● **Working data**
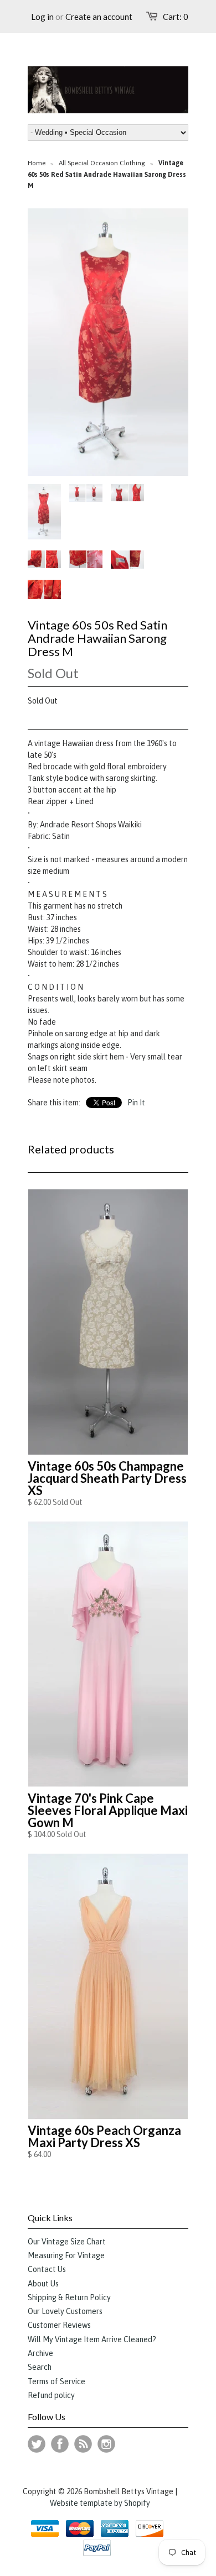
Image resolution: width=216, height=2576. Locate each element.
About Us (43, 2283)
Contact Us (47, 2269)
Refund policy (51, 2395)
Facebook (60, 2444)
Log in (42, 17)
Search (40, 2367)
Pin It (136, 1102)
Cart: (175, 17)
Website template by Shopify (100, 2503)
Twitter (36, 2444)
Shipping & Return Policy (69, 2297)
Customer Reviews (59, 2325)
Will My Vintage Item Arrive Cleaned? (92, 2339)
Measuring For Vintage (66, 2255)
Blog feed (83, 2444)
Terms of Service (56, 2381)
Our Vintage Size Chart (67, 2241)
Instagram (106, 2444)
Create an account (98, 17)
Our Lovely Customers (65, 2311)
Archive (40, 2353)
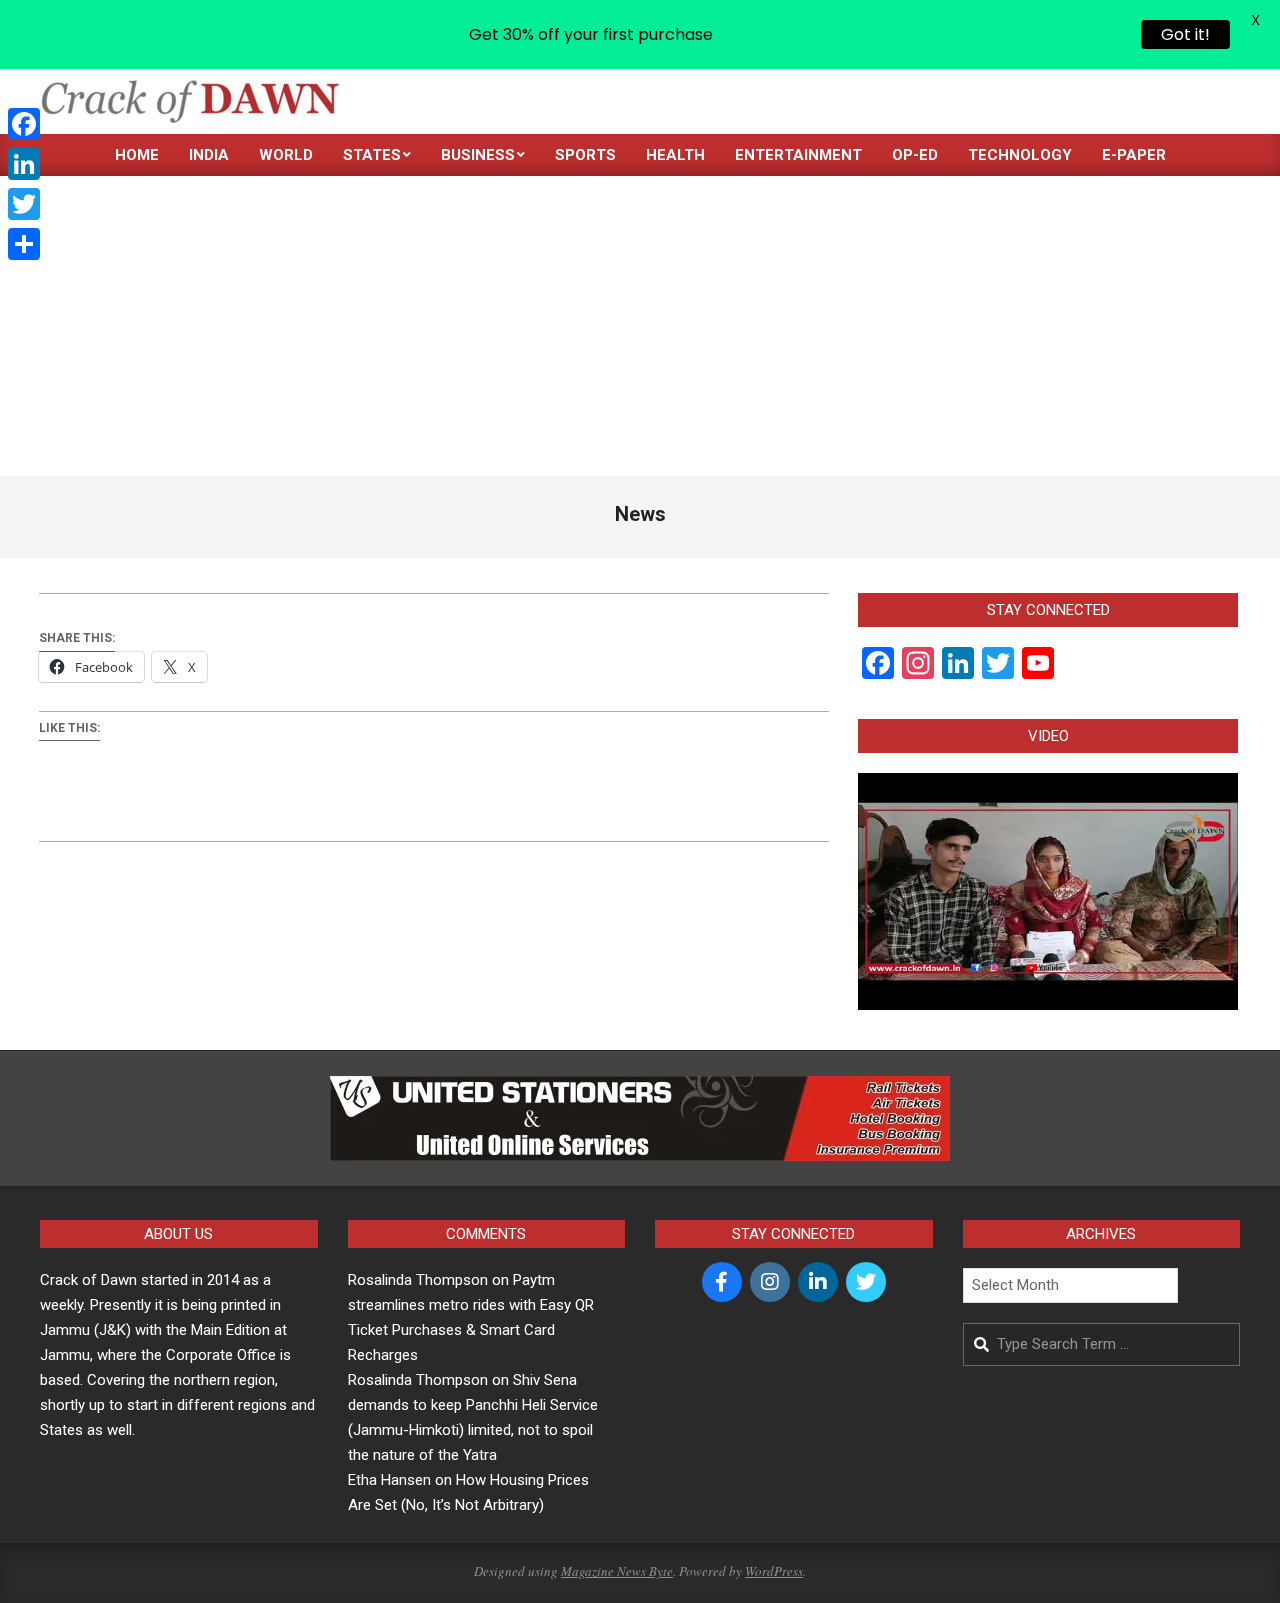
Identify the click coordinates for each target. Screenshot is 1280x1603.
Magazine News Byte (617, 1571)
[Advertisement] (640, 326)
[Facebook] (24, 124)
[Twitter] (24, 204)
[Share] (24, 244)
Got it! (1185, 34)
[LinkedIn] (24, 164)
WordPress (774, 1571)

● **Problem to work on**
All lines of the data that hold "each" need to be copied.

● **Finished task**
Image resolution: width=216, height=2576. Locate each element.
Identify the click coordinates for each target. Screenshot is 1280x1603.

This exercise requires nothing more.